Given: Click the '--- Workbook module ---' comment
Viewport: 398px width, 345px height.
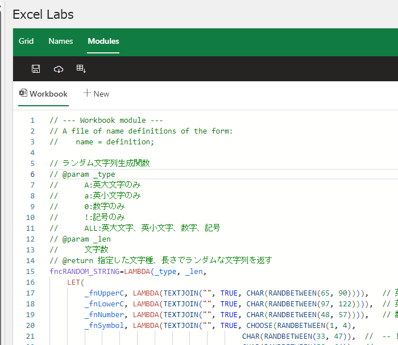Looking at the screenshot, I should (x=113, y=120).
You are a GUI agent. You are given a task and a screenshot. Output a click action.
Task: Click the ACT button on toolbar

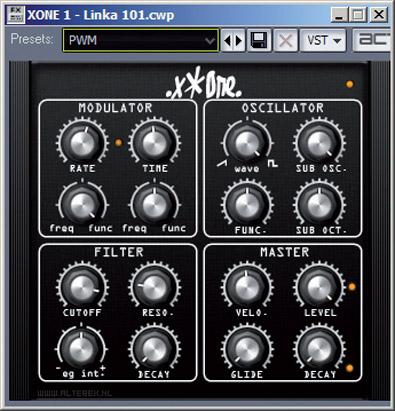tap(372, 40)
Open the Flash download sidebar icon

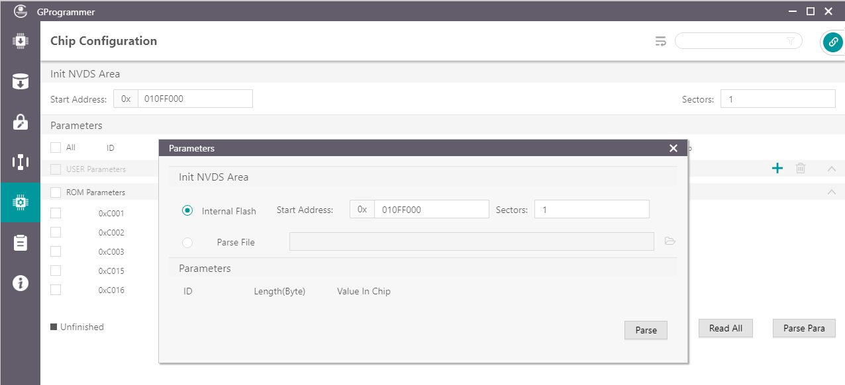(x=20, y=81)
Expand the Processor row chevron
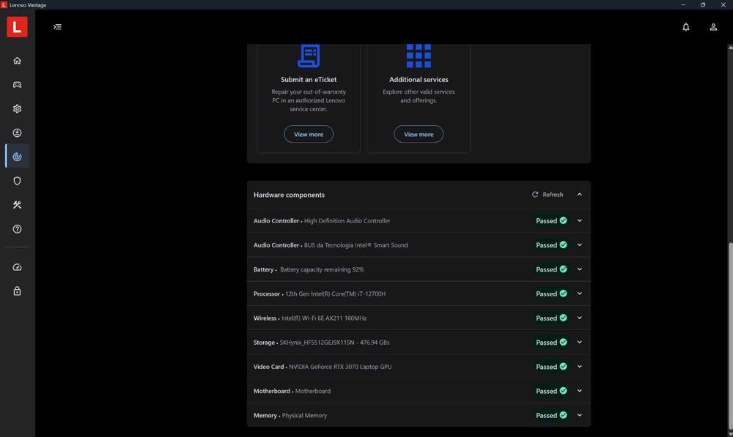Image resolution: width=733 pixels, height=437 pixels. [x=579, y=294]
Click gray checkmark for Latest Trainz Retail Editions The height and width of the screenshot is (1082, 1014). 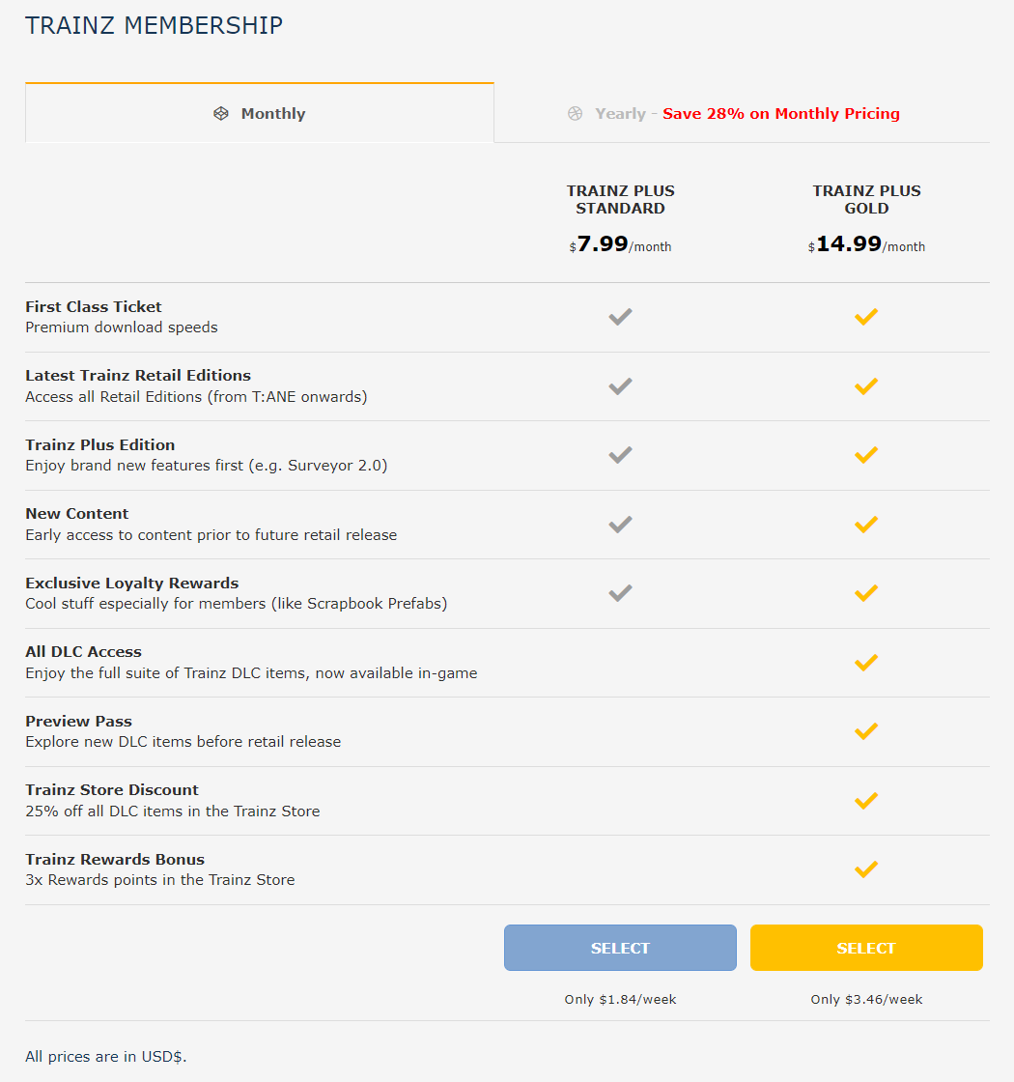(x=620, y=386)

==

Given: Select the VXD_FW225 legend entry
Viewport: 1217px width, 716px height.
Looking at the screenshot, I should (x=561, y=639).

* * *

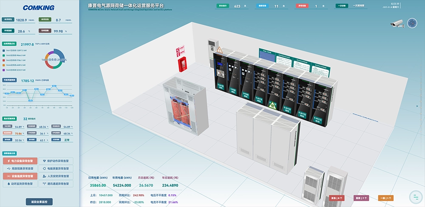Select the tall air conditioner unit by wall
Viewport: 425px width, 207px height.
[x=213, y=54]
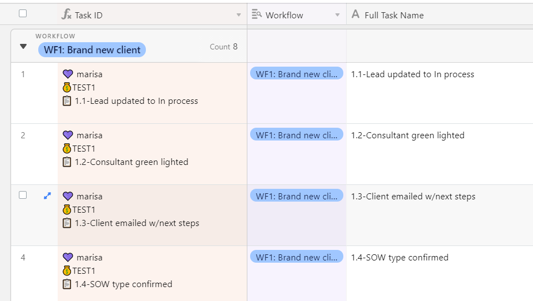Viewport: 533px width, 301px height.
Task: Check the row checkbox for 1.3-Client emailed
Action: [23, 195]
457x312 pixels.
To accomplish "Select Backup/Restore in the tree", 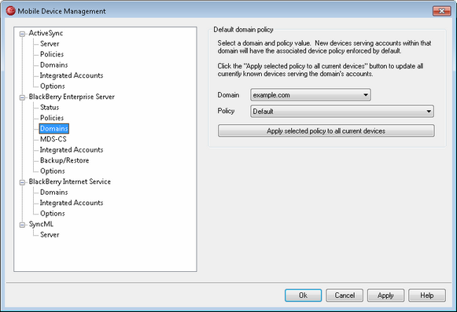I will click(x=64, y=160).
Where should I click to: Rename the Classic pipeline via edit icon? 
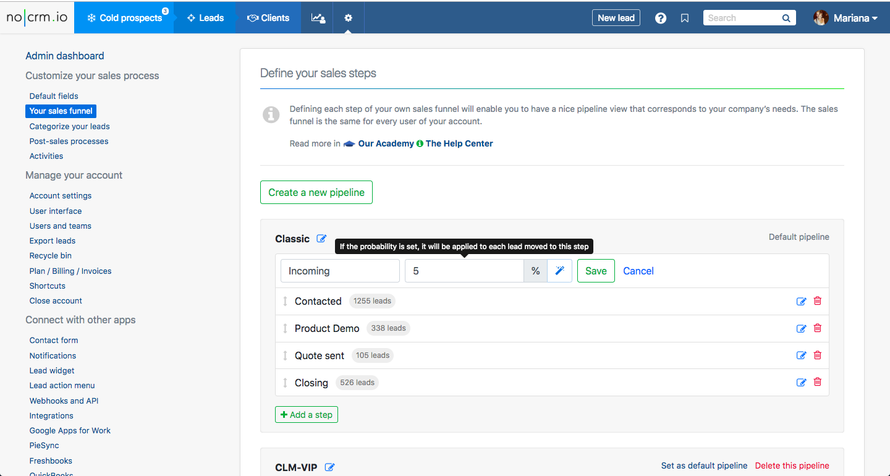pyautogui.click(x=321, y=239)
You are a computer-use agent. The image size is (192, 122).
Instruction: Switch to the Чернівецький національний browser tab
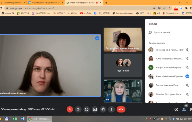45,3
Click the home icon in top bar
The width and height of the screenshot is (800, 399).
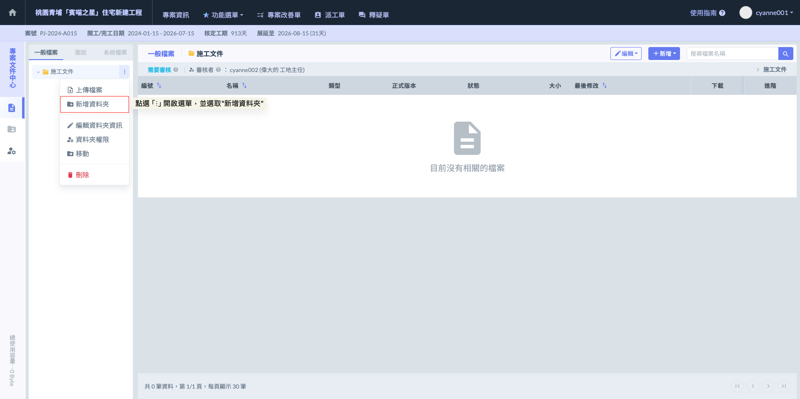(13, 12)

What the task requires -
Copy out the lines of the records above in which the string "agent" appears.

Result of this task -
You are a GUI agent. You are given a task and a screenshot. Output a click action.
You are a computer-use agent. The image size is (192, 122).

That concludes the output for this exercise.